The check Engine light is on and the code was P0730 which I know is transmission related. I want to check the transmission level but there is no dipstick...Now my problem is I don't know where the transmission filler is... Can anyone look at this pic.... and tell me where to pour the transmission fluid in at.
Also can someone point out where I can fill it with Engine coolant also.
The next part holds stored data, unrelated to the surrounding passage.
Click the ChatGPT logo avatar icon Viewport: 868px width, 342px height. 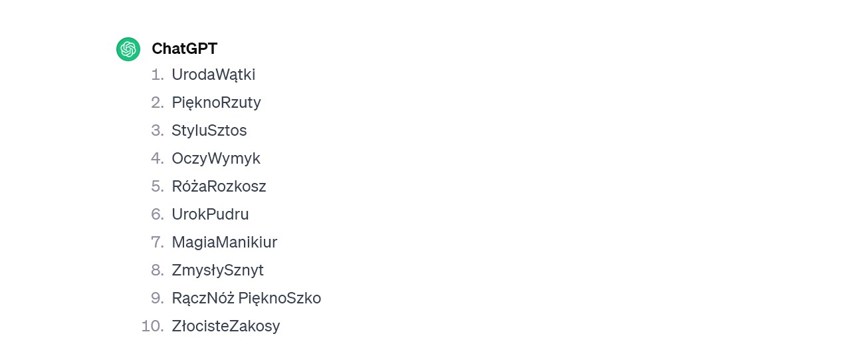[128, 49]
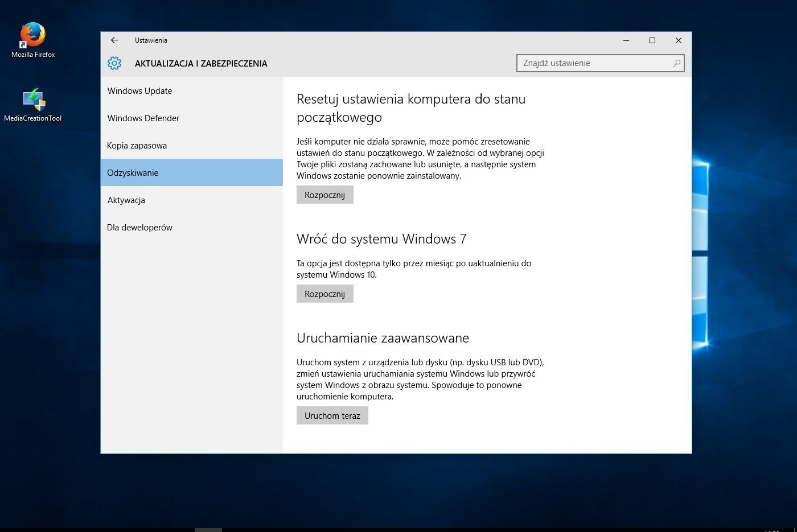The image size is (797, 532).
Task: Select the Odzyskiwanie sidebar entry
Action: click(133, 172)
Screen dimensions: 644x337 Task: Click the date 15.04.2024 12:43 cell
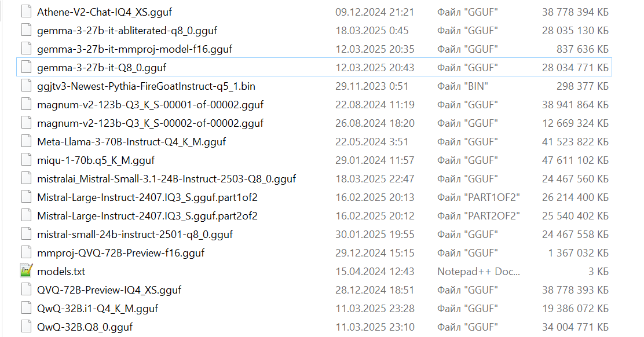[375, 272]
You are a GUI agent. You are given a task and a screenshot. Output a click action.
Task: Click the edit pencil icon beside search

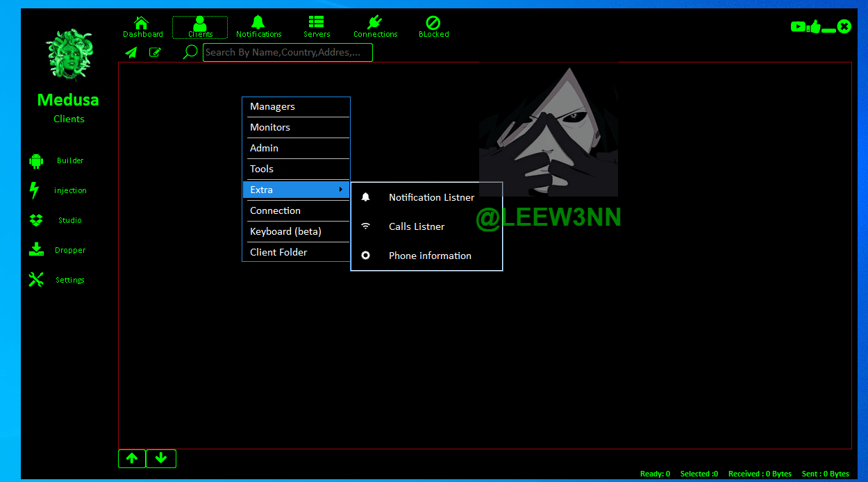click(x=156, y=52)
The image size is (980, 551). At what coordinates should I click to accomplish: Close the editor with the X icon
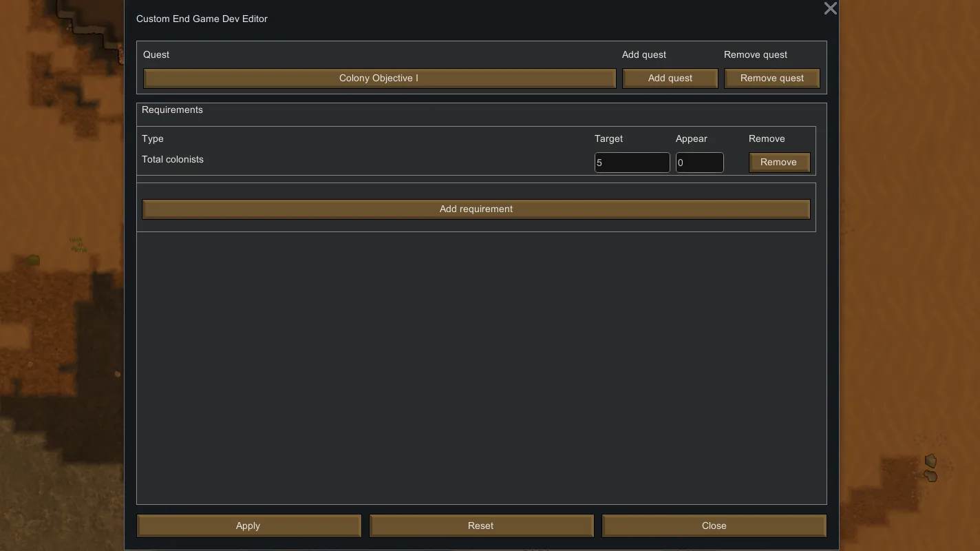click(830, 9)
Sorry for the noob questions. I could not find the answers in my owners manual.


----------



## M.Wong (Jan 9, 2003)

System is sealed, no dip stick... check out www.e38.org for how to check and fill the fluid.


----------



## Black 840Ci (Feb 8, 2008)

Might as well get ready to replace it!!!


----------



## crewdog843 (Mar 15, 2006)

That's a real clean engine for a '96. The reservoir for cooland is just in front of the MAF tube, the large round cap on the passenger side of the radiator shroud. You should see the coolant bleed screw (+) just in front of the cap. When you loosen the cap on a cold engine, the float should be level with the top of the neck. If it is level or slightly higher, do not add coolant. Is your car a double VANOS version?

One cannot add transmission fluid to these cars as they are filled with 'lifetime fluid' (ha ha ha)...if you must have the fluid replaced, take it to a competent indy and have the fluid and filter (BMW only, please) changed at the same time. Most mechanics now agree that the transmission fluid on these cars should be changed at around the 50,000 mile/2 year mark (whichever comes first). If you buy from www.bavauto.com, they send out a periodic (quarterly, I believe) newsletter, and in the latest issue, are the suggested intervals for all fluids in every BMW made. You can see this newsletter at www.bavauto.com if you like.

The check engine light is always emissions related. It is triggered by either the MAF, the cam position sensors, or on rare occasions, by the O2 sensors. Usually when you get a trans failsafe message, the car will only drive in 3rd gear.....

jake


----------



## Shawk (Oct 25, 2009)

The transmission plug is under the transmission. The only way you can check the fluid level is to lift the car up and start it and open up the top plug to see if fluid cames out. To put transmission fluid in you have to have it pumped in.


----------